In agreement with a previous report [23], the current study found that intraoperative urine output was higher during dexmedetomidine infusion. Experimental animal studies have shown that dexmedetomidine may induce free-water diuresis and micturition by inhibiting neuronal signaling in large cells of the paraventricular nucleus in the hypothalamus [24]. Dexmedetomidine can also decrease the level of a kidney injury marker [25]. These actions may protect the kidneys during ischemic events.

Several statistical methods were used to adjust for patient characteristics and clinical risk factors. Multiple logistic-regression analysis and Cox regression analysis were used to provide comprehensive comparisons of the treatment groups. In addition, the PSM approach was used to estimate the two derived groups, and all baseline covariates between the two groups were balanced.

This study has some limitations. First, it was a retrospective and non-randomized study performed at a single center. Second, many dates were abandoned in PSM analysis because the two groups were unmatched. Third, although PSM analyses were carried out to reduce selection bias between two groups, potential flaws may still exist in this nonrandomised study. Every patient did receive dexmedetomidine in the post-operative period, we just analysis intraoperative dexmedetomidine to the outcomes.

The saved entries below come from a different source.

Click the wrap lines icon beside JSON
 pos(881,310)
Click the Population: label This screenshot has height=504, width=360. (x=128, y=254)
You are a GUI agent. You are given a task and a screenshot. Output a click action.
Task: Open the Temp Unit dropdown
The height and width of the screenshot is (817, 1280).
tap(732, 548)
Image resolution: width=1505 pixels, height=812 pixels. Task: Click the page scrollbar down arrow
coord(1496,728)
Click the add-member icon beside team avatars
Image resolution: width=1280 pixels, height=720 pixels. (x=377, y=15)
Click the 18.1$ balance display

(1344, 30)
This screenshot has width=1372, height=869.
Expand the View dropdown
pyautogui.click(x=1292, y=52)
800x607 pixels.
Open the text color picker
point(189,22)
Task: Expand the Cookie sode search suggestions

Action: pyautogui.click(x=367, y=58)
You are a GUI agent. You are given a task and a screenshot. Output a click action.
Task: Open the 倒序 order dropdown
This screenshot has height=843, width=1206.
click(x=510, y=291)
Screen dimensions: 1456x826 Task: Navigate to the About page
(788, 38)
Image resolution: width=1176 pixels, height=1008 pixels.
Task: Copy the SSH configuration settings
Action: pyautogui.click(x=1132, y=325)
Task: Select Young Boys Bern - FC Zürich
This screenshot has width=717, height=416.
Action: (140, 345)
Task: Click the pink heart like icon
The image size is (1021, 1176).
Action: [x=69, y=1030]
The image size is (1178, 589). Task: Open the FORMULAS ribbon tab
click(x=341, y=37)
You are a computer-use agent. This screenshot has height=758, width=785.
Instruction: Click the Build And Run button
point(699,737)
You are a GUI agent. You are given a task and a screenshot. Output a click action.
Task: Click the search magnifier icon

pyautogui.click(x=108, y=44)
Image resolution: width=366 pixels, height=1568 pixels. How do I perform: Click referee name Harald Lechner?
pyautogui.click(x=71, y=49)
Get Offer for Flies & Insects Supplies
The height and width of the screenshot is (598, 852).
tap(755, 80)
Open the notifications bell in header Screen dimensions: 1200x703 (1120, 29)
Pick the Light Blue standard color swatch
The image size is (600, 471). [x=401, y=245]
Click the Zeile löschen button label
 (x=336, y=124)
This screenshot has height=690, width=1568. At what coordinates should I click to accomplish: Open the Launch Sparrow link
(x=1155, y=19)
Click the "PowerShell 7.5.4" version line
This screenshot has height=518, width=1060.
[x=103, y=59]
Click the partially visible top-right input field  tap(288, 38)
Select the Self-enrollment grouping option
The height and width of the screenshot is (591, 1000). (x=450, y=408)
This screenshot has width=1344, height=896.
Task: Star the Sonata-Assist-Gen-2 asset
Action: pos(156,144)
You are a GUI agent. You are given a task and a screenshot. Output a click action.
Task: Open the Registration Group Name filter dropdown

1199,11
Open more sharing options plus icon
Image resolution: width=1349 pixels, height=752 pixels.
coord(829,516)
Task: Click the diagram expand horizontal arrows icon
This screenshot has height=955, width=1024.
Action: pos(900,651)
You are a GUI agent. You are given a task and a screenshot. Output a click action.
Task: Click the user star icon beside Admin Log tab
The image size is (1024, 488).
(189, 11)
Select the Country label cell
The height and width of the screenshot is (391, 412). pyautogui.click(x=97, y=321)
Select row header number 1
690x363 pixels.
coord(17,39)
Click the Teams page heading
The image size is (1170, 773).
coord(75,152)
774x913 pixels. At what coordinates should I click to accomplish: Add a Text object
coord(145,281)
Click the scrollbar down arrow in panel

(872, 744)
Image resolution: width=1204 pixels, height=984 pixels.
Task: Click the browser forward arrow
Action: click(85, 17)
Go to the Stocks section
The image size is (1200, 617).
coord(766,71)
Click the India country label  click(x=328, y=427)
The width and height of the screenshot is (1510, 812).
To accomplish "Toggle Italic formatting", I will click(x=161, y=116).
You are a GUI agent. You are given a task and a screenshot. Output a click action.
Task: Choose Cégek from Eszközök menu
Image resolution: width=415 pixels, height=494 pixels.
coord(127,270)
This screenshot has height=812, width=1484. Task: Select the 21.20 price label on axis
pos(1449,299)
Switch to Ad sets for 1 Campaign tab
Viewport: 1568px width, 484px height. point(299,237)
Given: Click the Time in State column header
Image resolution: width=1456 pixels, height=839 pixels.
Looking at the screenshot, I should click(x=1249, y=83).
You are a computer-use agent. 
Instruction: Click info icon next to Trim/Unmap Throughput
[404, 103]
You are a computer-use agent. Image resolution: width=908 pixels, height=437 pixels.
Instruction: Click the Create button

Further high-quality, multicenter randomized controlled trial (RCT) are required to confirm the beneficial effects of dexmedetomidine in pediatric patients undergoing heart surgery for CHD.

5. Conclusions

Intraoperative administration of dexmedetomidine reduces short- and long-term mortality in children undergoing pediatric cardiac surgery.

Availability of Data and Materials

The datasets used and/or analyzed during the current study are available from the corresponding author on reasonable request.

Author Contributions

JM designs the work. HA interprets the data of the work. FX, LL, YY and WL made substantial contributions to the conception and design, acquisition of data, analysis and interpretation of data. FX and LL draft the manuscript; YY and WL revise it critically for important intellectual content. JM and HA were involved in drafting the manuscript and revising it critically for important intellectual content. All authors read and approved the final manuscript. All authors have participated sufficiently in the work and agreed to be accountable for all aspects of the work.

Ethics Approval and Consent to Participate

The Beijing Anzhen Hospital ethics committee approved this study (Approval No. 2022122X). Exemption from informed consent for retrospective study.

Acknowledgment

Not applicable.

Funding

This work was supported by a grant from the National Natural Science Foundation of China (No. 81871592).

Conflict of Interest

The authors declare no conflict of interest. Hushan Ao is serving as Guest Editor of this journal. We declare that Hushan Ao had no involvement in the peer review of this article and has no access to information regarding its peer review. Full responsibility for the editorial process for this article was delegated to Vincenzo Lionetti.